Problem to work on | Rewrite every line of the listing, starting at the line that contains "Viewport: 789px width, 490px" and ending at the last line of the listing, with both ends included. Multiply only the coordinates in the answers by 0.85 and round each to a whole number, halves up, and leave the pictures out.
** start The input **
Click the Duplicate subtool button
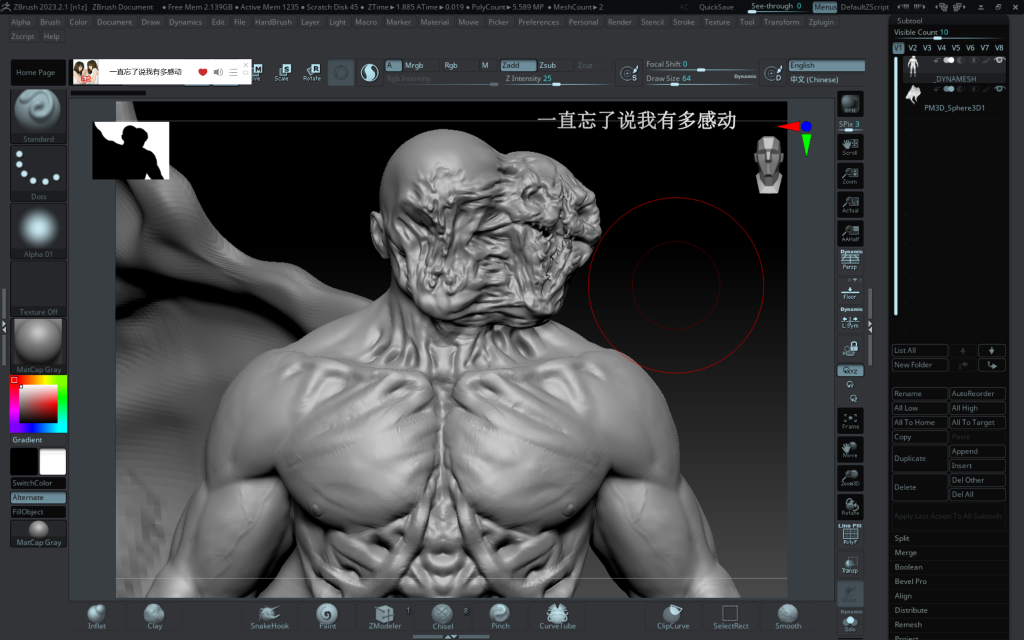This screenshot has width=1024, height=640. coord(919,458)
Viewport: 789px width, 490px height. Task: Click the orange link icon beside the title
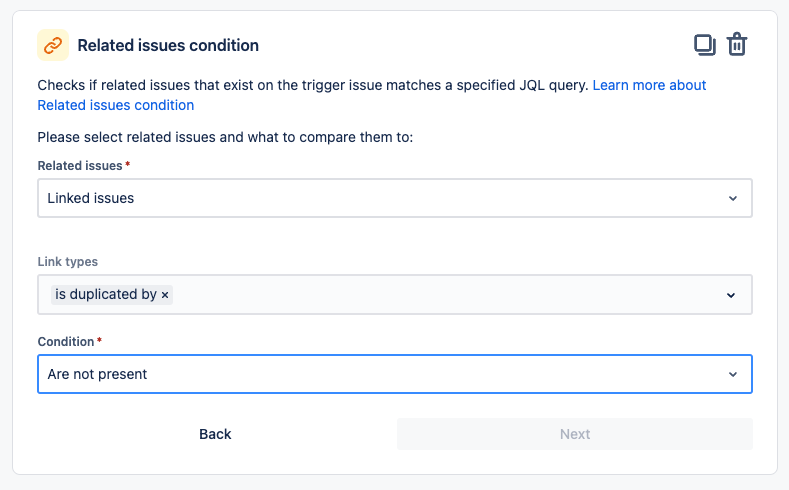coord(53,45)
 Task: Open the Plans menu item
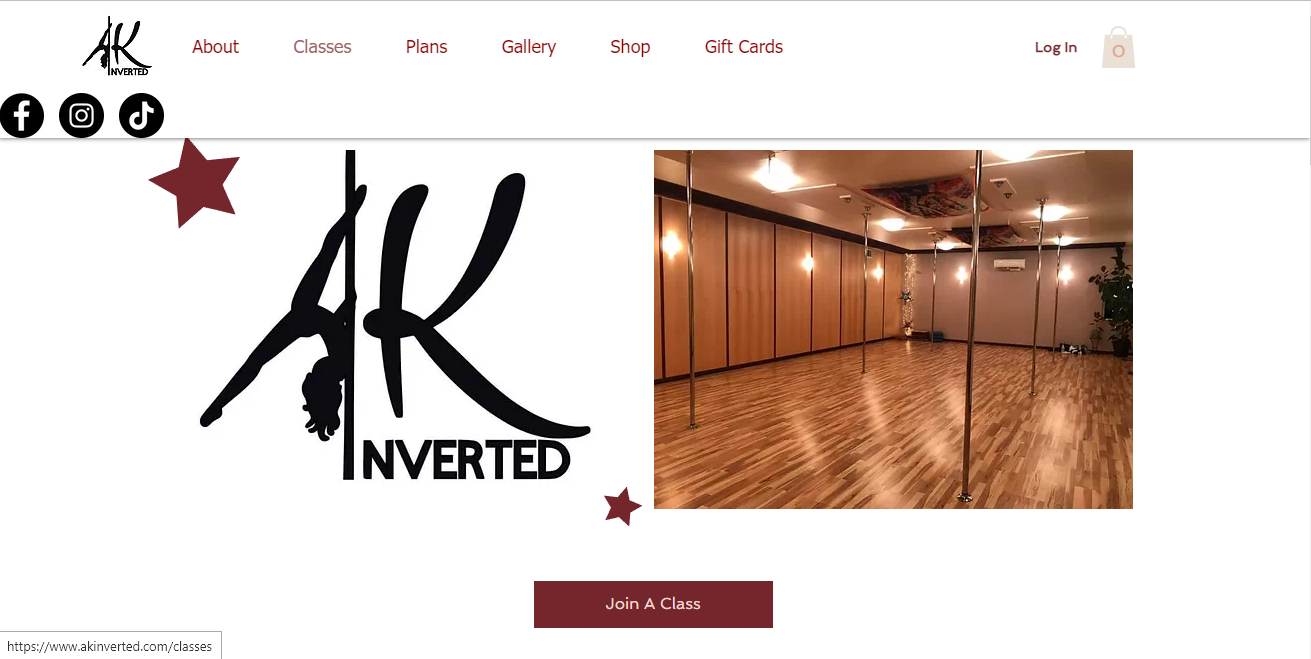[x=426, y=47]
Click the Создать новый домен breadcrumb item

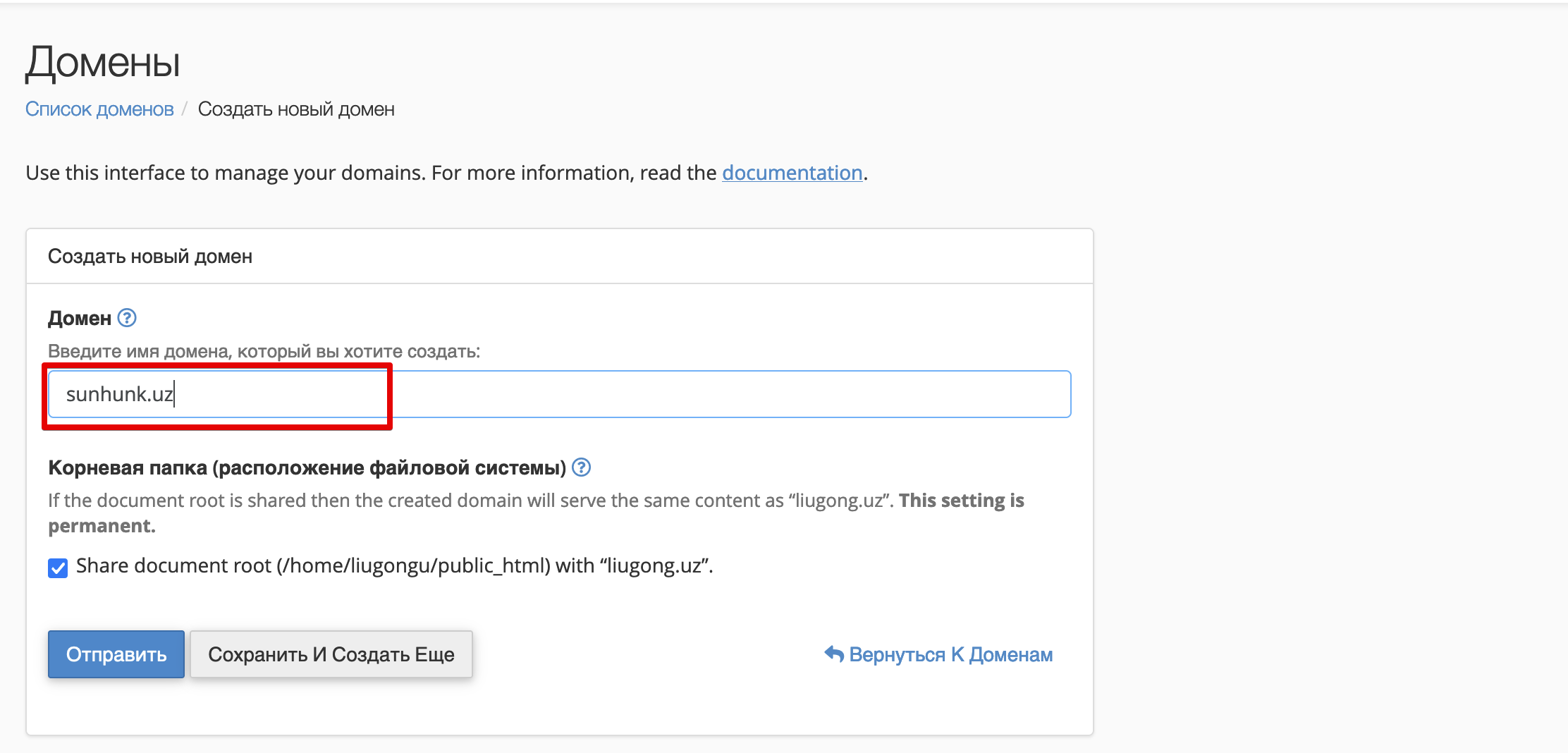point(296,109)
** end The input **
Result of the exercise |
Viewport: 789px width, 490px height. Task: Click the orange link icon beside the title
coord(45,38)
 Task: Open the Plans menu item
[x=362, y=40]
Click the Создать новый домен breadcrumb item

point(252,93)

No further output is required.